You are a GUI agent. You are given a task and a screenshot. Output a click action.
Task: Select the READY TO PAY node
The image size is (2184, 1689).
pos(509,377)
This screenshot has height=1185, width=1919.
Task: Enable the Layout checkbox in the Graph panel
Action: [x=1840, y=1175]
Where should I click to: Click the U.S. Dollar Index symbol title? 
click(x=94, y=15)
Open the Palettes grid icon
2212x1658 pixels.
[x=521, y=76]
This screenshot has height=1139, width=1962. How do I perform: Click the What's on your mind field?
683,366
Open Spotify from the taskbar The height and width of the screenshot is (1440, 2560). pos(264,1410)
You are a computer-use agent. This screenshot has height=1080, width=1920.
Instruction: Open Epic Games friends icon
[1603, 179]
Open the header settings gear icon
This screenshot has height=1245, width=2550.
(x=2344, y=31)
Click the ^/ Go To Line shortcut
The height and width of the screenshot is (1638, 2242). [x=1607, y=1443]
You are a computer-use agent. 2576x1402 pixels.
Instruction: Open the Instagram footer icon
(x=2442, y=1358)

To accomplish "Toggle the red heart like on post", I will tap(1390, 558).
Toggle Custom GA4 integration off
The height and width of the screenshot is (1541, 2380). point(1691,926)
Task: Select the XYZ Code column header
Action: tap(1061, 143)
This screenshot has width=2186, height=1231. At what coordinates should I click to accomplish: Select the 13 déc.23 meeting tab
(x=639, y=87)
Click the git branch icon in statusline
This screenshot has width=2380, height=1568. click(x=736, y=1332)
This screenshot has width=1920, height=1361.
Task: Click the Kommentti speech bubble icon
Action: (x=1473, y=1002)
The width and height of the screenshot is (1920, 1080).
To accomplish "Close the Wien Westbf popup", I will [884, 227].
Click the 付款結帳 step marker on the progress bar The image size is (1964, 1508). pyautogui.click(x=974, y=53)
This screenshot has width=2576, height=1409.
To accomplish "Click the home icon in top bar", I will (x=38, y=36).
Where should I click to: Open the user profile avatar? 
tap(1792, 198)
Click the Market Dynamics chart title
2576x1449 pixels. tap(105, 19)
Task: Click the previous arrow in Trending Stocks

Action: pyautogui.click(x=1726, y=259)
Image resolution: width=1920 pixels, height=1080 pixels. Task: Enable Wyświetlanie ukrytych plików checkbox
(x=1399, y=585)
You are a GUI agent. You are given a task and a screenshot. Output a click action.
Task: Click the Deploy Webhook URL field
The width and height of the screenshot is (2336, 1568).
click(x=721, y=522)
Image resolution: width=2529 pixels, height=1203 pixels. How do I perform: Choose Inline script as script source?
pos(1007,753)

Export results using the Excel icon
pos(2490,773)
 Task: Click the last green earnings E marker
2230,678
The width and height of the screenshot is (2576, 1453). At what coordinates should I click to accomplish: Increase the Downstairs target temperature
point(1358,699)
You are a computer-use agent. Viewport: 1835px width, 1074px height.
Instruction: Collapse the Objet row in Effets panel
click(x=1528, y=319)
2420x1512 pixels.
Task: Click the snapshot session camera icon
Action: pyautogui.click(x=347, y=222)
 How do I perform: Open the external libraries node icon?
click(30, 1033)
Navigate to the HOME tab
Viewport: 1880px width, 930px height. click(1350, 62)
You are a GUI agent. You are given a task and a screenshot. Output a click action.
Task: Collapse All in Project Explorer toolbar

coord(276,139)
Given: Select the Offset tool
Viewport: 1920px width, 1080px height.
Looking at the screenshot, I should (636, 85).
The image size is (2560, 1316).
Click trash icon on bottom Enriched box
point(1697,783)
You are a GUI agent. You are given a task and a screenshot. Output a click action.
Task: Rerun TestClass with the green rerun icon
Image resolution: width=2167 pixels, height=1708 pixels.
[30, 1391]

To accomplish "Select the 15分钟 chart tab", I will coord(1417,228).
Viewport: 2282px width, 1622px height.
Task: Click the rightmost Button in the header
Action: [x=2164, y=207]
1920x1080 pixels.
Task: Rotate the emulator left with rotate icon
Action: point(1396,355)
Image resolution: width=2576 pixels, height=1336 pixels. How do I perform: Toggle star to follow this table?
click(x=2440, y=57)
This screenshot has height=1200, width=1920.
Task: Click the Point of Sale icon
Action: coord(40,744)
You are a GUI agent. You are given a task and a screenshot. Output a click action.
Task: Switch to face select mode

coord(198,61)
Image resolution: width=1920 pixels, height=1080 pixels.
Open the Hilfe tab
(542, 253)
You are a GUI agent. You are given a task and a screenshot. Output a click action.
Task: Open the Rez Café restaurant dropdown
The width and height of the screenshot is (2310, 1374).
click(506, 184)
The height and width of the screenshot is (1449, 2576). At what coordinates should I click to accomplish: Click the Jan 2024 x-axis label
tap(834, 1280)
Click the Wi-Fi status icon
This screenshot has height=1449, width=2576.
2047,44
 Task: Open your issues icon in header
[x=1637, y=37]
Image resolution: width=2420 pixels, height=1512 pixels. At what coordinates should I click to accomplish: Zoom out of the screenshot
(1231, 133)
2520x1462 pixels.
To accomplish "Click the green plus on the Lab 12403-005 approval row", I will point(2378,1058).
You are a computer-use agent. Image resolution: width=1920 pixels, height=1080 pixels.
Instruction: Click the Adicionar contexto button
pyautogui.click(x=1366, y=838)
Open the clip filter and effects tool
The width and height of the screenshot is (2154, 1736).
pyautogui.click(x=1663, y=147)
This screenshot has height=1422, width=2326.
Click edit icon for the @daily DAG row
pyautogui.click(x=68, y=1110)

| Exercise instructions |
Using the records above, state how many lines contain "computer"; a single number is the whole answer.

| Result of the exercise |
4